Unless the stress-energy tensor goes to zero. Which I have determined it must do in order to stay consistent. After all, if you don't do that you're going to end up with a singularity, and I don't think you want us playing that game.


and thus is rather a property of spacetime than of that test thingy.

Only because there is a relationship of the stress-energy tensor of the "test thingy" with the curvature. However, if you demand all your densities and pressures go to zero the problem is no longer there.


Surely that's a higher order deviation, yet it has a profound physical meaning distinguishing gravity from accelerations at any given point.


Again, this is not true because you can invent any field of accelerations you choose. There is absolutely no way to distinguish between one kind of acceleration and another if you aren't allowed to look out the window. They're all the same.

AgoraBasta
2003-Mar-19, 11:07 PM
On 2003-03-19 17:08, JS Princeton wrote:
Only because there is a relationship of the stress-energy tensor of the "test thingy" with the curvature.But that construct as I described it carries no properties of the test body. It really is a local property of spacetime. The other aspect is that we know of nothing that would couple to that property value in a point-like interaction, but are we guaranteed against inventing such one?
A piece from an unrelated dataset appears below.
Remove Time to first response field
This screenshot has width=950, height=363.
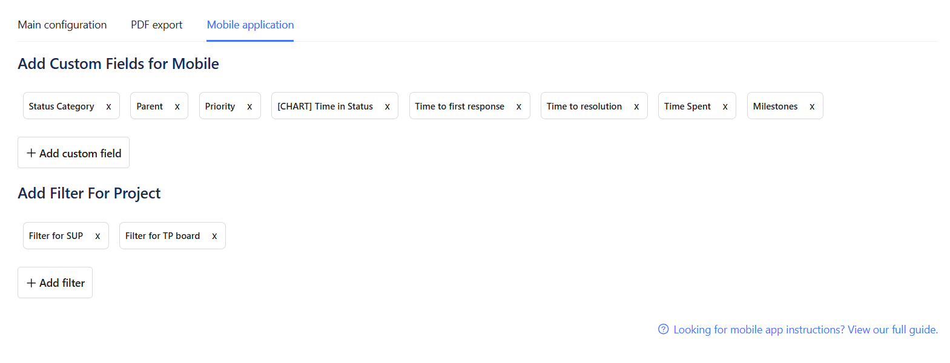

Again, this is not true because you can invent any field of accelerations you choose.If I need to invent, I also necessarily need the means to transport that field at destination points/area in space, so I need some massenergy there to couple to my invention. It's impossible to invent an unphysical field in reality. It seems like a technological limitation, but it really is a fundamental one.
There is absolutely no way to distinguish between one kind of acceleration and another if you aren't allowed to look out the window.AFAIK, so far it was technologically possible to do using accelerometers/gravimeters in rather practical/practicable setups. Although you can always require the use of smaller test areas that go beyond the sensitivity of existing tools, you can as well demand development of higher sensitivity tools to perform measurements at those smaller scales. This particular task is purely technological and has no fundamental limitations (within classical physics).

JS Princeton
2003-Mar-20, 02:17 AM
Now, Agora, you're stearing the discussion towards an area I've admitted we don't know anything about. Either we accept the derivative limit or we don't.
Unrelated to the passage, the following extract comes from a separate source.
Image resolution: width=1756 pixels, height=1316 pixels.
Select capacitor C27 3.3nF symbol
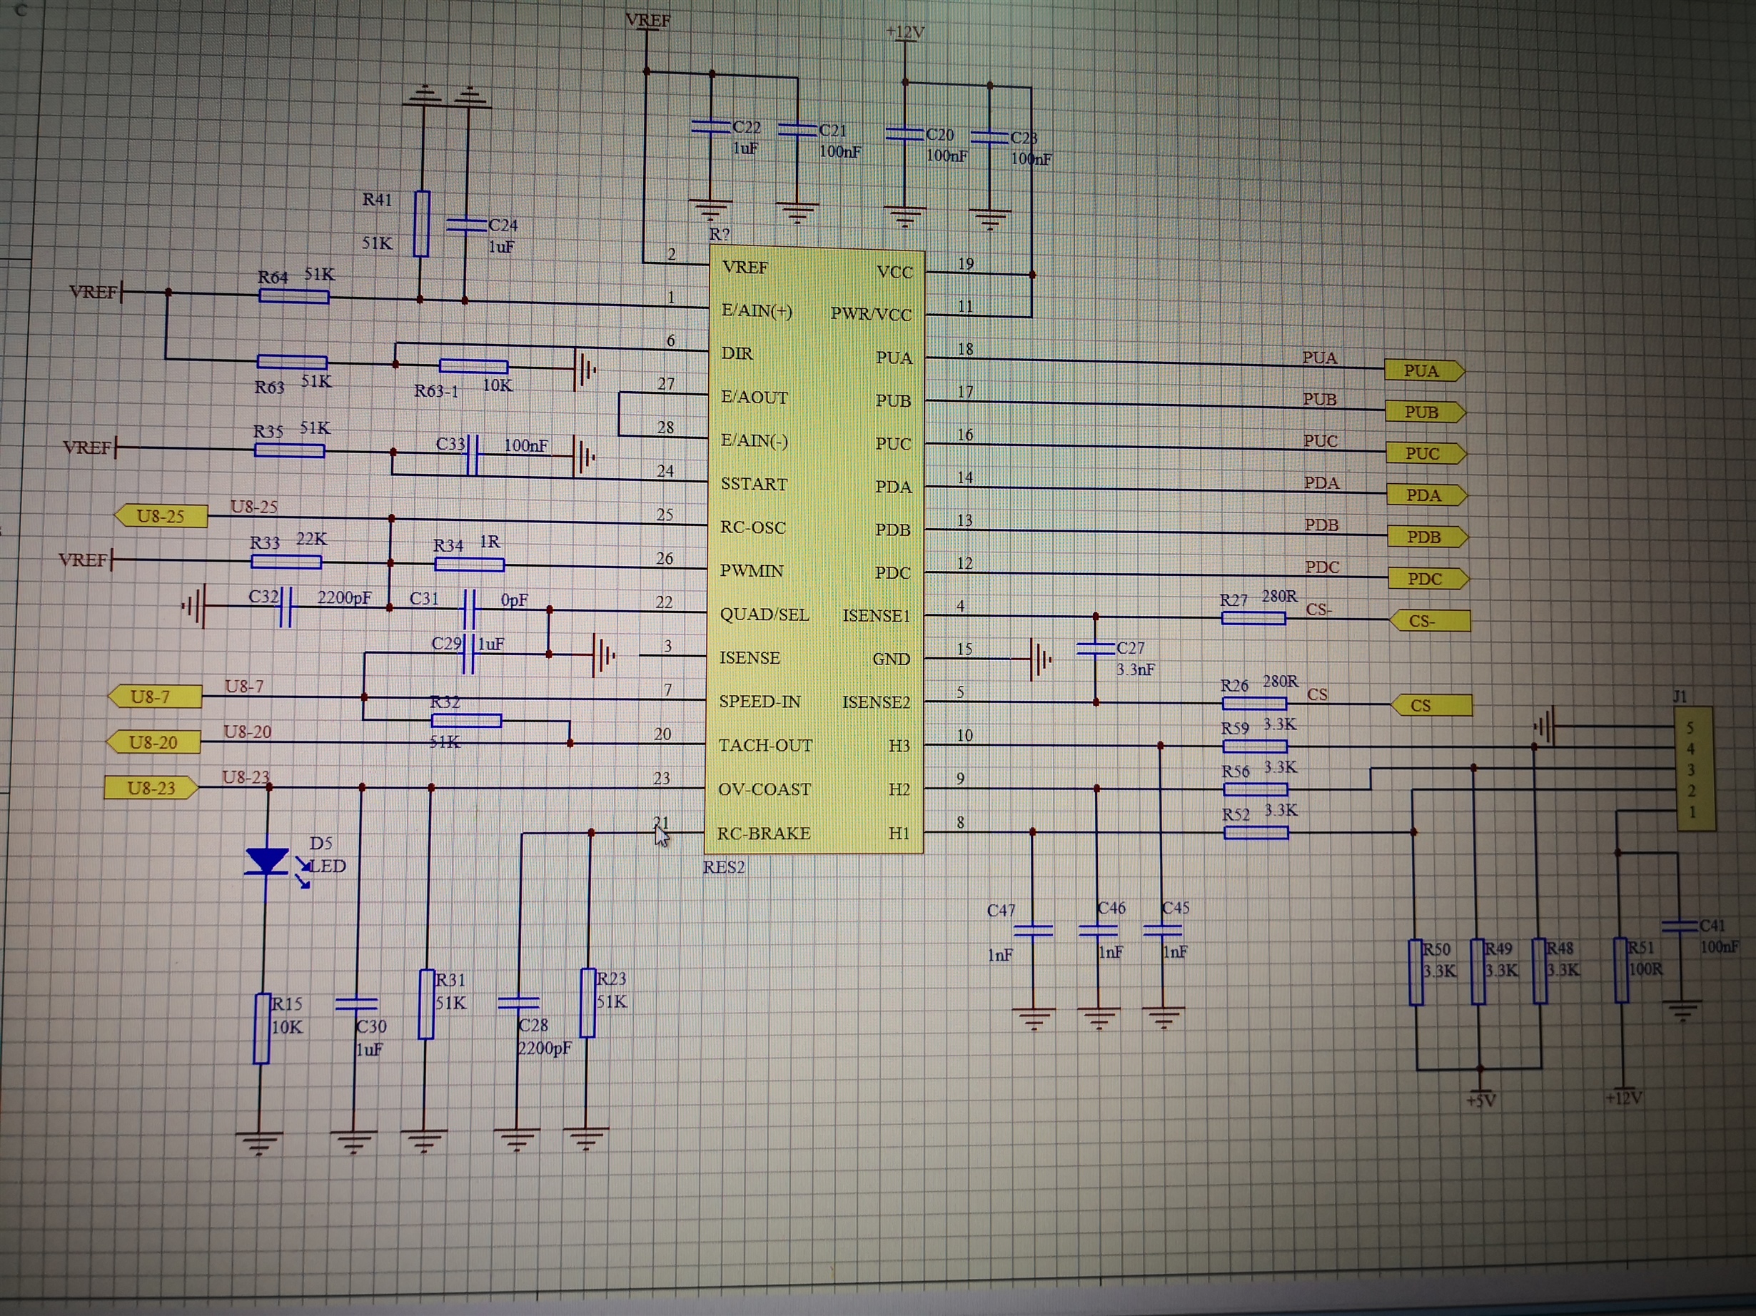[1096, 649]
You are not right in saying that your limit doesn't contain any information about the test particle, because you necessarily have a stress-energy tensory that is not null for the given test particle. It's a similar (and equally valid) criticism you give for the lack of "physicality" to a field of accelerations. How are you going to build such a thing without affecting the metric? Well, the answer is you cannot. However, we're dealing with theory. If you think it is impossible to set up a system that isn't gravitational and has tidal effects you are wrong. All I need to do is get enough ideal springs. There's nothing wrong with an ideal spring, is there?

This is why we deal with empty spaces first and build up from there.

In principle, the measurement of local inertial frames will have to be done at the quantum level to see if it's "true", but since we don't have a consistent theory to describe that at this time, I'm afraid there's nowhere left to go with this discussion.

AgoraBasta
2003-Mar-20, 02:41 PM
Well, JS,

I think we really are pretty close to consensus over the issues discussed in this thread. We sure could continue arguing over tinier yet details ad infinitum, I'm just not sure if it's worth our efforts /phpBB/images/smiles/icon_wink.gif

kilopi
2003-Mar-20, 04:12 PM
On 2003-03-20 09:41, AgoraBasta wrote:
I think we really are pretty close to consensus over the issues discussed in this thread.
Before you lock it, let me finish reading it. /phpBB/images/smiles/icon_smile.gif

kilopi
2003-May-02, 04:58 AM
Nobody's talking about measuring the field. Rather we're talking strictly theory here. The question is, is the most local frame you can define necessarily inertial? The answer is, yes.
What the h*ck, we've hashed this out before, but I still want to know, what in the world does it mean to be the "most" local frame? I don't see that as being a unique frame. And not necessarily inertial.